Credit cards have become a ubiquitous part of the US consumer culture. It used to be hard to get a credit card; in fact I remember when my family got their first credit card, only to be used for emergencies or while traveling. To run a balance (and accrue interest) was unthinkable; and the American Express card even made you pay off your balance in full every month (you couldn't even "roll over" the debt).
You used to have to pay an annual fee to get a credit card; over the years this has mostly gone by the wayside, and card issuers offer incentives such as a 1% cash back model, airline miles, hotel miles, or memberships such as Costco.
Aside from interest income and transferring balances from card to card, credit card companies make a lot of money from late fees and other charges. The customer contract has grown very complex and dense, and the card companies could change their policies virtually without notice.
Recent laws passed mandate that card issuers have to provide notice of these types of changes and as such, many card companies are sending out letters in the mail notifying card holders about changes in terms. I received one of those letters, below.
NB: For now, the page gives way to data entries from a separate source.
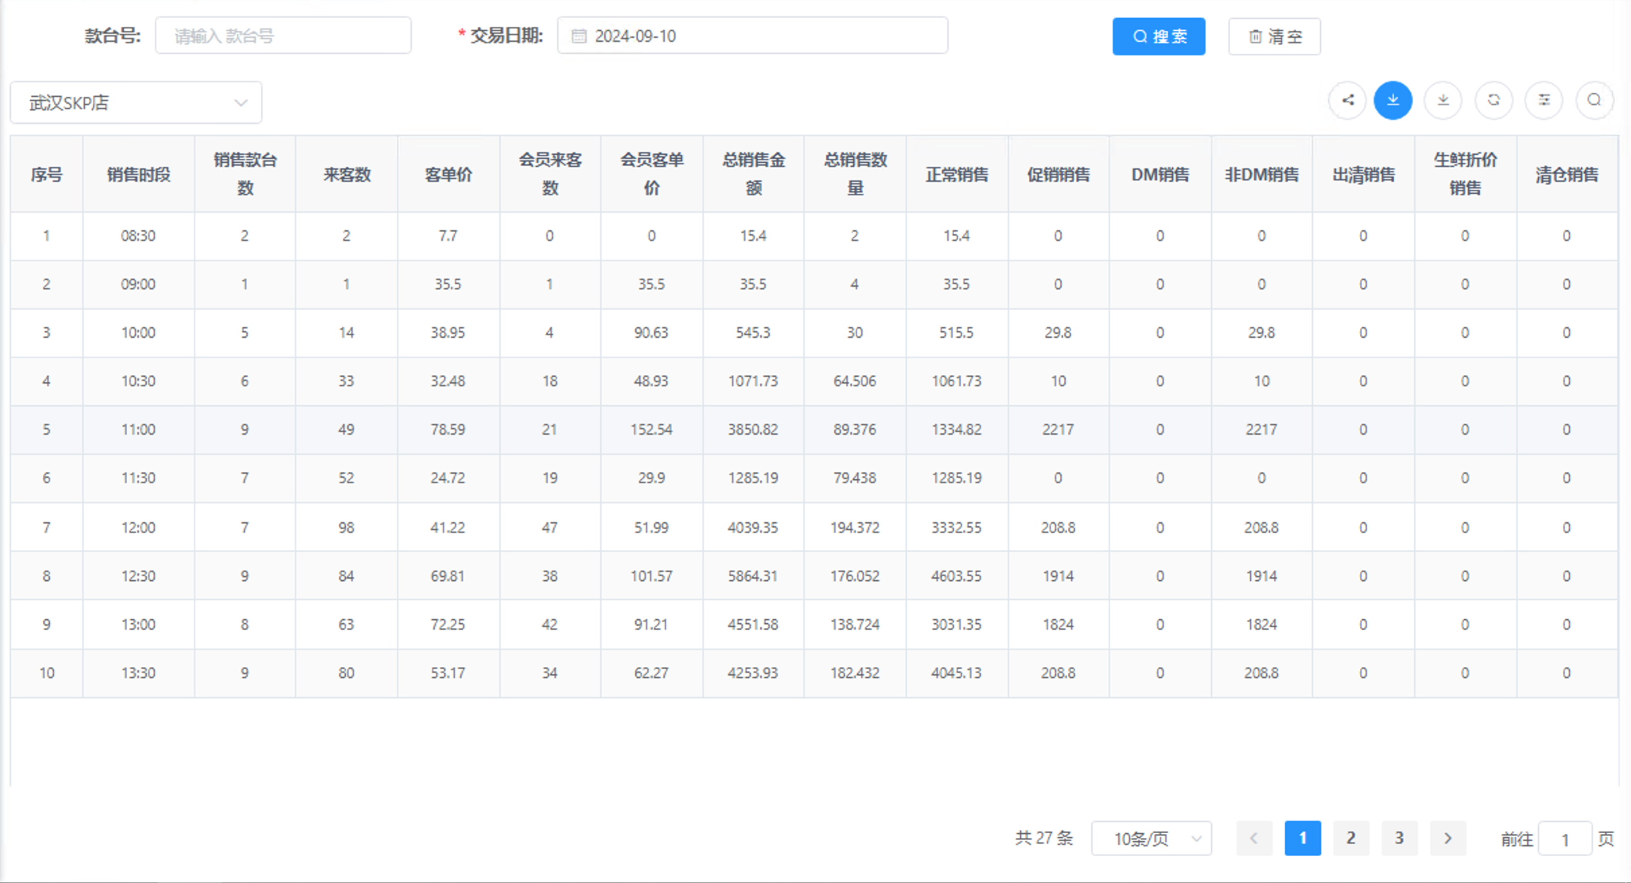Open the 10条/页 page size dropdown
1631x883 pixels.
pyautogui.click(x=1151, y=839)
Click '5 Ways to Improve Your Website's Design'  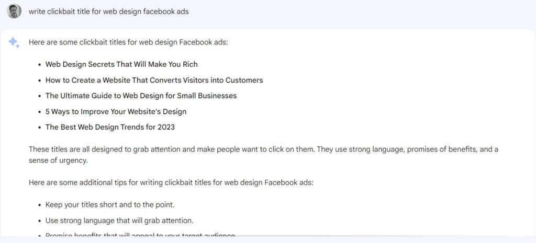point(116,112)
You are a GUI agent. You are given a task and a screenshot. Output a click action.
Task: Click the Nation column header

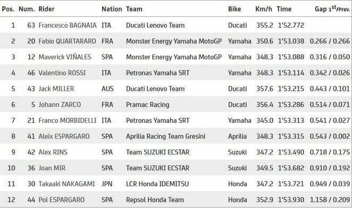112,9
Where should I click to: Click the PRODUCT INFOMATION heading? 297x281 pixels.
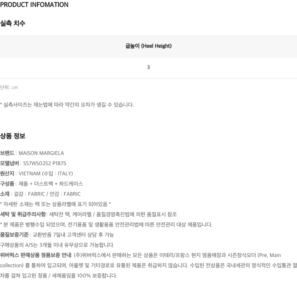click(x=34, y=5)
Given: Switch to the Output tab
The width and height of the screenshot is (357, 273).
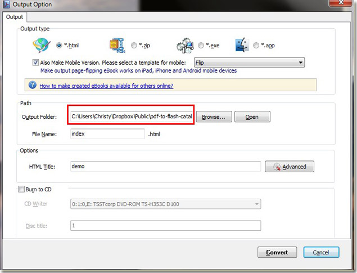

My reaction was... f*ck you. This is a terrible way to treat a customer, one with a long history with the company. I think that the same blindness, treating every customer the same, is now effecting my credit card company - by treating every card holder as a potential source of fee income from whom to maximize charges, they are alienating their core card holders that are good, solid customers. Don't forget that there is another source of income for credit card companies, which is the percentage of sales that they earn every time that I use the card to purchase something. Probably in this day and age that amount of money is squat compared to the fees and interest income, which is why they basically could care less about customers like myself.